Vancouver also named three headlands at the entrance of Observatory Inlet: Maskelyne Point, for Nevil Maskelyne, the Astronomer Royal, Wales Point, for William Wales, the mathematical master who sailed with James Cook, and Ramsden Point, after the famed mathematical instrument-maker Jesse Ramsden.

==Geography==
Observatory Inlet has two main arms, the northwest and longer one being named Hastings Arm, fed by the Kshwan River, and Alice Arm, an east arm, fed by the Kitsault River. Hastings Arm is approximately 30 km in length, and runs on a nearly true north–south axis, Alice Arm is approximately 25 km in length and bends sharply, running on a roughly northeast–southwest axis.

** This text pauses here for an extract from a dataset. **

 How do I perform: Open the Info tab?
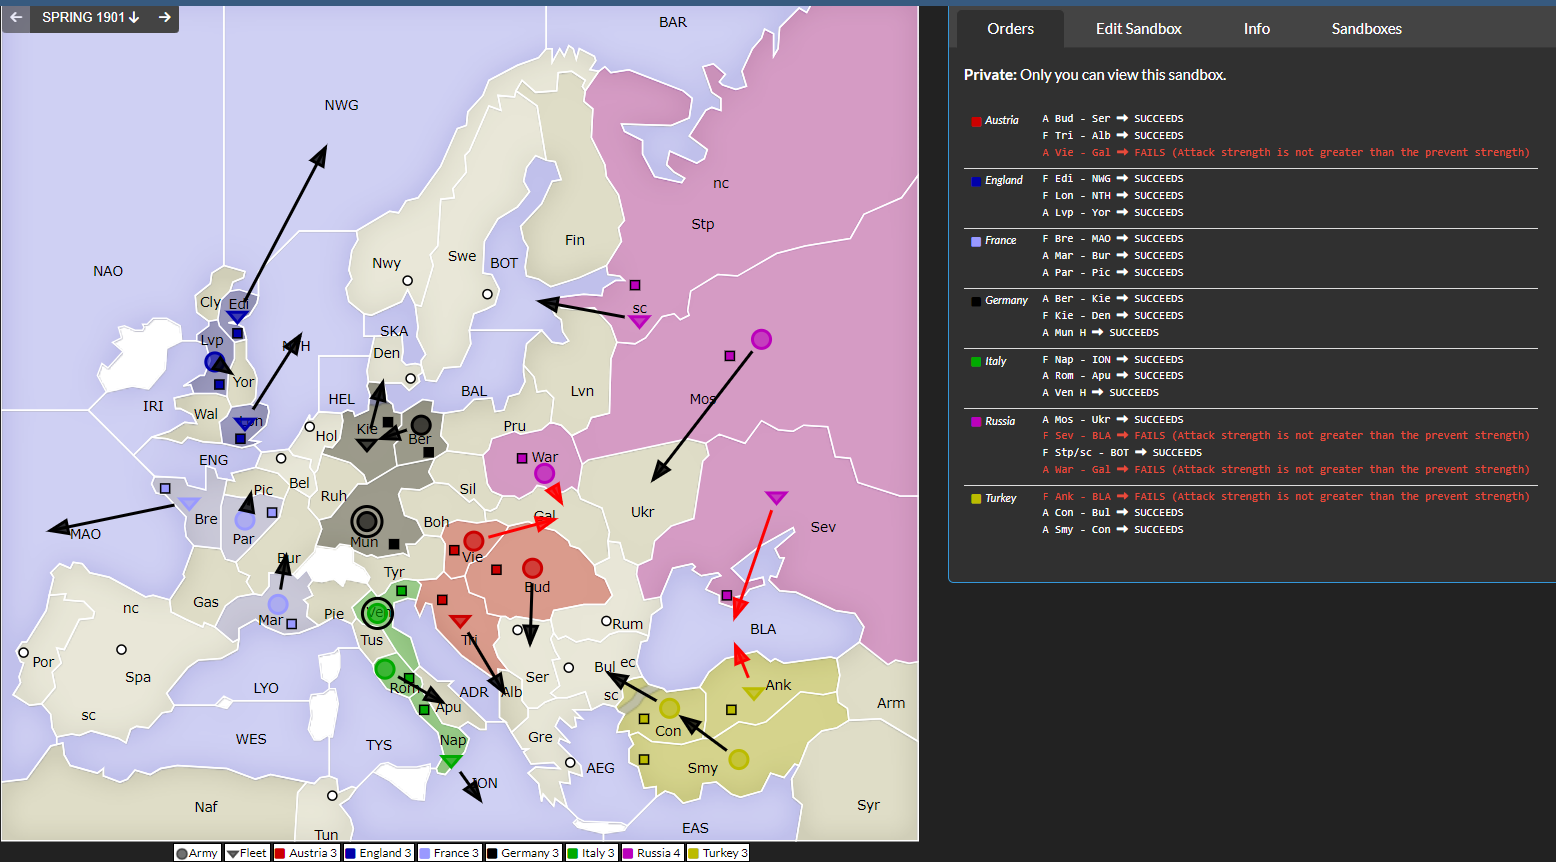(x=1256, y=28)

From their merger to the mouth of Observatory Inlet is approximately 50 km in length, running south-southwest to its merger with the Portland Canal just southwest of Nass Bay, which is an arm of Observatory Inlet and the saltwater outer estuary of the Nass River.

Of many islands in the inlet, Granby Peninsula and Brooke Island are located at the intersection of the Hastings and Alice Arms. Granby Peninsula and Granby Bay are named for Granby Consolidated Mining, Smelting and Power Company, which built and operated the mining town of Anyox, located on Granby Bay.

==Settlements==
At the aperture of Nass Bay is the community of Arrandale on its southern point, with the community of Ging̱olx (Kincolith) located on its northern shore just inside the bay at the mouth of the Kincolith River. Also entering the Nass estuary just to its east is the Iknouk River.

The smelter ghost town of Anyox is located on the west side of the inlet at Granby Bay, which marks the beginning of Hastings Arm.

The locality of Alice Arm, which is a former steamer landing and on the west bank of the mouth of the Kitsault River, is located at the head of the inlet's Alice Arm projection.

The former mining town of Kitsault is located 2.5 km due south of Alice Arm, on the far side of the inlet's shoreline. With no rail nor road connection to the rest of British Columbia, these mining towns relied on shipping through Observatory Inlet.

Adjacent to the community of Alice Arm, but on the east side of the Kitsault River, is the Nisga'a village of Gits'oolh (formerly Gitzault Indian Reserve No. 24).